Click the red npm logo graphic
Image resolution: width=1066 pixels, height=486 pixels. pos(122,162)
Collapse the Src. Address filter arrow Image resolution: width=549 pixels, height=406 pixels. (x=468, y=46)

----------------

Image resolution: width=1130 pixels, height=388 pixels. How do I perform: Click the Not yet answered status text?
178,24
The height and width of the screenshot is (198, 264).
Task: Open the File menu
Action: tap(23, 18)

----------------

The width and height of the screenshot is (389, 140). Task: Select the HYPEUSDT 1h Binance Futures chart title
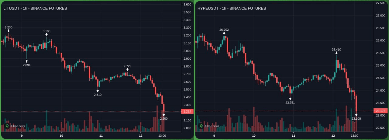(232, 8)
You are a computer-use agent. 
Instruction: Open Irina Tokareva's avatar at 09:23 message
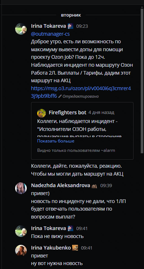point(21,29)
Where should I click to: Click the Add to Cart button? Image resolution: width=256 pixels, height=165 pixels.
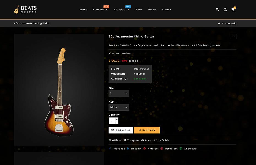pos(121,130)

----------------

- **Prompt**: Swap "avatar" for "profile picture" in the material above, starting at the line containing "The width and" and ending after the line containing "point(21,29)", and change nothing else. Reproduce only those lines, omitting the pictures.

- **Written response**:
The width and height of the screenshot is (389, 140). Task: Select the HYPEUSDT 1h Binance Futures chart title
(232, 8)
You are a computer-use agent. 
Instruction: Open Irina Tokareva's profile picture at 09:23 message
point(21,29)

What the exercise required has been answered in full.